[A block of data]

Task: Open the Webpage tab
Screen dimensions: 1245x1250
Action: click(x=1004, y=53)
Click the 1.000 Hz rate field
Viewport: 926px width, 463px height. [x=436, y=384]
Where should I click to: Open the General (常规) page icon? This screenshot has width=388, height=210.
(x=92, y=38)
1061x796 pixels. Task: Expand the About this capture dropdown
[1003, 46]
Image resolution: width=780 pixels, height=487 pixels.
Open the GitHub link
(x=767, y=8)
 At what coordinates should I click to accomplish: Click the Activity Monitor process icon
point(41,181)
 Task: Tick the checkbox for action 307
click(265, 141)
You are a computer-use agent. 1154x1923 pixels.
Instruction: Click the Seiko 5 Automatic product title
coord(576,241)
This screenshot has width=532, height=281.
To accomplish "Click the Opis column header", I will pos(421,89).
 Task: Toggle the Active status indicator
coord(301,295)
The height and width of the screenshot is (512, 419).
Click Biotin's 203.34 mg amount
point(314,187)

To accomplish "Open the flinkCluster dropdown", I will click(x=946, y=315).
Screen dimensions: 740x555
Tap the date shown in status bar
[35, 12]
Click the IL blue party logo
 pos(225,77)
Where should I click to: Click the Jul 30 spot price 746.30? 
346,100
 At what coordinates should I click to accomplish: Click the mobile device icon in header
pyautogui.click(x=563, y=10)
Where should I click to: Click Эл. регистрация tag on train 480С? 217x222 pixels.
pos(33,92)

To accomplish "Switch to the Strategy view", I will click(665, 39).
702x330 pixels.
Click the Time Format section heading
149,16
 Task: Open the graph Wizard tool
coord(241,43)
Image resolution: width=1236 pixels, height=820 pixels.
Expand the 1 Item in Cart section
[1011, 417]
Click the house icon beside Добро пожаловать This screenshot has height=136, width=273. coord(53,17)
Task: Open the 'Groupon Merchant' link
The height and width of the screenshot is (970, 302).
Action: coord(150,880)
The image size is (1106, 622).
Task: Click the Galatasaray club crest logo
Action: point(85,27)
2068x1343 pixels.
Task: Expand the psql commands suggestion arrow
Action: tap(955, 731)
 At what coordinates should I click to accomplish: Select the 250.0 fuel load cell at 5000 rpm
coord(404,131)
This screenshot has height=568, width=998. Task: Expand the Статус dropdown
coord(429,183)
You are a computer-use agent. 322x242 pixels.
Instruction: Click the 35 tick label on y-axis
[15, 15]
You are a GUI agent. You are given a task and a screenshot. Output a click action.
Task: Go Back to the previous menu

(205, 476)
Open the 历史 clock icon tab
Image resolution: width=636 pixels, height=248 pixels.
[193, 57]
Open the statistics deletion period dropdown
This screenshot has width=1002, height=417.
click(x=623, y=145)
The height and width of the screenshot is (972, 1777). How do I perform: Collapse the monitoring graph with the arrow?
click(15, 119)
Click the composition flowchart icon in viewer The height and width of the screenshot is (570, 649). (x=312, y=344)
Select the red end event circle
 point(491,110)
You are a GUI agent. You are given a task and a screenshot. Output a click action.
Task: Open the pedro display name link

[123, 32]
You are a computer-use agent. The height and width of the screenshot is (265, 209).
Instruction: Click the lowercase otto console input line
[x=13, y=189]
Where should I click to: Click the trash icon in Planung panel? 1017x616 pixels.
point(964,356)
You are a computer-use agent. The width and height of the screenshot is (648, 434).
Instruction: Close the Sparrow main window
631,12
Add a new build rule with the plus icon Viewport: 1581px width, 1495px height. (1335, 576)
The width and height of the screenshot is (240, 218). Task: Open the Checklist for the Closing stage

Challenge: Return each line of the items above that contains the string "Open". Uppercase and lowercase letters count as different.

The response:
Task: Open the Webpage tab
Where should I click to: Open the General (常规) page icon? This screenshot has width=388, height=210.
Open the GitHub link
To accomplish "Open the flinkCluster dropdown", I will click(x=946, y=315).
 Task: Open the graph Wizard tool
Task: Open the 'Groupon Merchant' link
Open the 历史 clock icon tab
Open the statistics deletion period dropdown
Task: Open the pedro display name link
The width and height of the screenshot is (240, 218). Task: Open the Checklist for the Closing stage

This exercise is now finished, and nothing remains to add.